Yo solo recuerdo que iban corriendo. Yo era muy joven, y de aquellos años recuerdo dos cosas: la oscuridad y el miedo.
Miedo a aquella criatura escondida en el castillo al fondo del pueblo, que de noche prendía una vela y la ponía en el borde de la ventana que había en la habitación que estaba en la torre más alta del castillo.
Recuerdo que iban corriendo. Mi madre me decía que la criatura era mala, que por las noches raptaba niños y jóvenes de mi edad, pero en sí, nadie le había visto.
Recuerdo que iban corriendo y en sus manos tenían antorchas y cuchillos. En los meses previos habían desaparecido varios caballos y la única idea fija era que los había desaparecido el monstruo. El monstruo que prendía velas al borde de la ventana de aquel castillo.
Recuerdo que algunos en sus manos tenían cuchillos y que planeaban matar a la criatura asesina, sin saber, que ese no sería el final de los acontecimientos que a los simples campesinos les preocupaba.
Porque cuando todos se fueron a matar a la criatura, el verdadero monstruo apareció. Y era quien menos se esperaban.
Recuerdo haberlos visto encolerizados, yo me acerqué a la ventana que tenía mi habitación y vi aquella procesión macabra, mi padre encabezando aquella turba iracunda cuyo única razón de existir era la de matar al monstruo de la torre.
Unos dos años antes de aquella noche, recuerdo que mi madre me contaba del monstruo. Y una vez al mes, siempre un pupitre en mi clase, y en varias más de la escuela, aparecía vacío y su ocupante no lo llenaba. Era atroz. Era atroz el no saber de quién sería el próximo pupitre vacío, era atroz el no saber si quizá el próximo sería el mío.
En los meses previos ya no eran sólo los niños, ahora eran los caballos también.
Vigilante, el zaino de mis vecinos, desapareció una noche. De él, al igual que de los otros diez caballos, no se encontró ni un rastro. Todo de noche. Y cada vez que amanecía todo el pueblo despertaba con miedo, porque sabían que algo o alguien ya no estaría más.
Nadie sabía bien cómo era el monstruo. Solo sabían que por las noches se acercaba a la ventana de la torre más alta del castillo y prendía una vela.
“¡Seguro que la prende venerando a Satán!”, Decían algunos.
“Debe prender la vela cuando vuelve de secuestrar y matar a alguien”, comentaban otros.
La realidad es que el castillo aquel solo era ocupado por su presencia, y estaba desde antes de que el pueblo se instalase en aquel año de 18…
Hasta ese momento nadie se había animado a confrontarle. Pero lo de aquella noche no se planeó como un confrontamiento, sino como un linchamiento. Y yo lo recuerdo, lo recuerdo muy bien.
Porque nadie imaginó lo que se encontrarían al llegar al castillo. Porque aquel lugar lúgubre que se veía sencillo, era por dentro un laberinto. Porque cuando forzaron los portones e ingresaron al jardín delantero se encontraron una huerta y esculturas macabras, demonios, cerberos, minotauros y faunos adornaban (y custodiaban) el lugar.

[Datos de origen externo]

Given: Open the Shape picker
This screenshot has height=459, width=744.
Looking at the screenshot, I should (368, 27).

Mi padre me contó que por más que lo buscaron no lo pudieron encontrar. Porque posiblemente en el laberinto de Creta sería más fácil encontrar lo que se busca que en aquel lugar. Intentaron prender fuego todo, y no lo consiguieron, porque una voz de ultratumba los asustó, al fin y al cabo, eran todos unos simples campesinos.

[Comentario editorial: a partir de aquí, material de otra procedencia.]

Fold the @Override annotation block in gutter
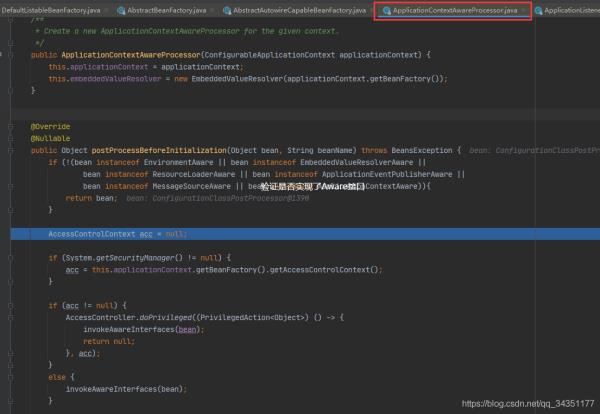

Volvieron todos enfurecidos. No podía ser que aquel ser solitario hubiese podido espantar a al grupo de personas que lo querían ajusticiar.
Yo habré tenido alrededor de 15 años pero recuerdo todo como si lo hubiese vivido ayer. Porque aquella noche (y por varias noches más) la bestia volvió a secuestrar. Y la vela siguió apareciendo prendida en la ventana de la torre más alta de aquel castillo. Pero la bestia, la real, no era aquel ser cuya presencia solitaria solo estaba llena de animales mitológicos que vivía en el castillo. La bestia, era alguien que nadie hubiese imaginado. La bestia era yo.